Half-life period of a first-order reaction is `1386` seconds. The specific rate constant of the reaction is

To find the specific rate constant (K) of a first-order reaction given the half-life period, we can use the relationship between the half-life (t₁/₂) and the rate constant (K) for first-order reactions.

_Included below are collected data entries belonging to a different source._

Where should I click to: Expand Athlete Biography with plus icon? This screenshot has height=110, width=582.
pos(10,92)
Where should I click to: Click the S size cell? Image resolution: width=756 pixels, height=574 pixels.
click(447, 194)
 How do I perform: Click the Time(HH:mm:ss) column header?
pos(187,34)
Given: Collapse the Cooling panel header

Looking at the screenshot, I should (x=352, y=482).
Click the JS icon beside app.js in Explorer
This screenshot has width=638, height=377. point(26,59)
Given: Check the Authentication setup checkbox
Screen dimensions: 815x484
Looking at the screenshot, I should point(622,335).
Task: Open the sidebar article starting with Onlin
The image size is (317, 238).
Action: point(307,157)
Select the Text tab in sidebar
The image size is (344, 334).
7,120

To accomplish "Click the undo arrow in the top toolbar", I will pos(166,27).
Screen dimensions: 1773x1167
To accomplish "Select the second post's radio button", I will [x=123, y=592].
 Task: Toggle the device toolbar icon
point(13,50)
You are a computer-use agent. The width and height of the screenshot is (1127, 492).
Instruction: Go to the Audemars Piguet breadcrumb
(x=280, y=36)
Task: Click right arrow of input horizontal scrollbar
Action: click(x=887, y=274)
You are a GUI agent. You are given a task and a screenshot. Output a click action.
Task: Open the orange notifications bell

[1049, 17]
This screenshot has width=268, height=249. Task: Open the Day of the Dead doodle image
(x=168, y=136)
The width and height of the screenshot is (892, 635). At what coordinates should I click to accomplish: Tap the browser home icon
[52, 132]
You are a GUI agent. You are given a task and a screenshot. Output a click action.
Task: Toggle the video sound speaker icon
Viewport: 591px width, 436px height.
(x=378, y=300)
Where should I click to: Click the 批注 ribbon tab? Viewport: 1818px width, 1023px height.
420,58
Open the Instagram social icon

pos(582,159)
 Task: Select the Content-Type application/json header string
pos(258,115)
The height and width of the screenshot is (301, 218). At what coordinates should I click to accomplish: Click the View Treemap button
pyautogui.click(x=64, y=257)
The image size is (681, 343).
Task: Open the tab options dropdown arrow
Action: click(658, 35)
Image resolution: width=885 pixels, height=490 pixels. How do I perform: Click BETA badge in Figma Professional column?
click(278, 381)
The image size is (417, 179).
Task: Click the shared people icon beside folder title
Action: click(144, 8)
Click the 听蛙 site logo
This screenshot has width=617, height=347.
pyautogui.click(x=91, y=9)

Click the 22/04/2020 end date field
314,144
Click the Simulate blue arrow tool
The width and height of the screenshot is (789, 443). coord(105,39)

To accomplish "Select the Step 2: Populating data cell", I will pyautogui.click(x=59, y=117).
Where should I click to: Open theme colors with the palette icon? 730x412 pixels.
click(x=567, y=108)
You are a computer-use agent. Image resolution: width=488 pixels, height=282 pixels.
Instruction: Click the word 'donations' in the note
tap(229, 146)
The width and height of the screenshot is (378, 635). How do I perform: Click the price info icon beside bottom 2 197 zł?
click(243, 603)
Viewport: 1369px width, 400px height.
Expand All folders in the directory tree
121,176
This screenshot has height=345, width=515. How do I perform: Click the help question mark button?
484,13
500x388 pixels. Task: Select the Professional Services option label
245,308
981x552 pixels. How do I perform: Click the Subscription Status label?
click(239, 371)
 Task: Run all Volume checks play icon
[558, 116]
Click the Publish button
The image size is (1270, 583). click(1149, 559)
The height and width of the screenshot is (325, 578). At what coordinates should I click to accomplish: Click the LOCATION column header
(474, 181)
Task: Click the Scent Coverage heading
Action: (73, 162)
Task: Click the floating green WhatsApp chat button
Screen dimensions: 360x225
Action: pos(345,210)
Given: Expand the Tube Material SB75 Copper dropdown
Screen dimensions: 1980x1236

The formula is: \[ t_{1/2} = \frac{0.693}{K} \] ### Step-by-Step Solution: 1. **Identify the given data**: - Half-life period (t₁/₂) = 1386 seconds 2. **Use the formula for half-life of a first-order reaction**: \[ t_{1/2} = \frac{0.693}{K} \] 3. **Rearrange the formula to solve for K**: \[ K = \frac{0.693}{t_{1/2}} \] 4. **Substitute the value of t₁/₂ into the equation**: \[ K = \frac{0.693}{1386} \] 5. **Calculate K**: - Performing the division: \[ K = 0.0005 \text{ (approximately)} \] - This can also be expressed in scientific notation: \[ K = 0.5 \times 10^{-3} \text{ per second} \] 6. **Conclusion**: - The specific rate constant (K) is \( 0.5 \times 10^{-3} \) per second. ### Final Answer: The specific rate constant of the reaction is \( 0.5 \times 10^{-3} \) per second. ---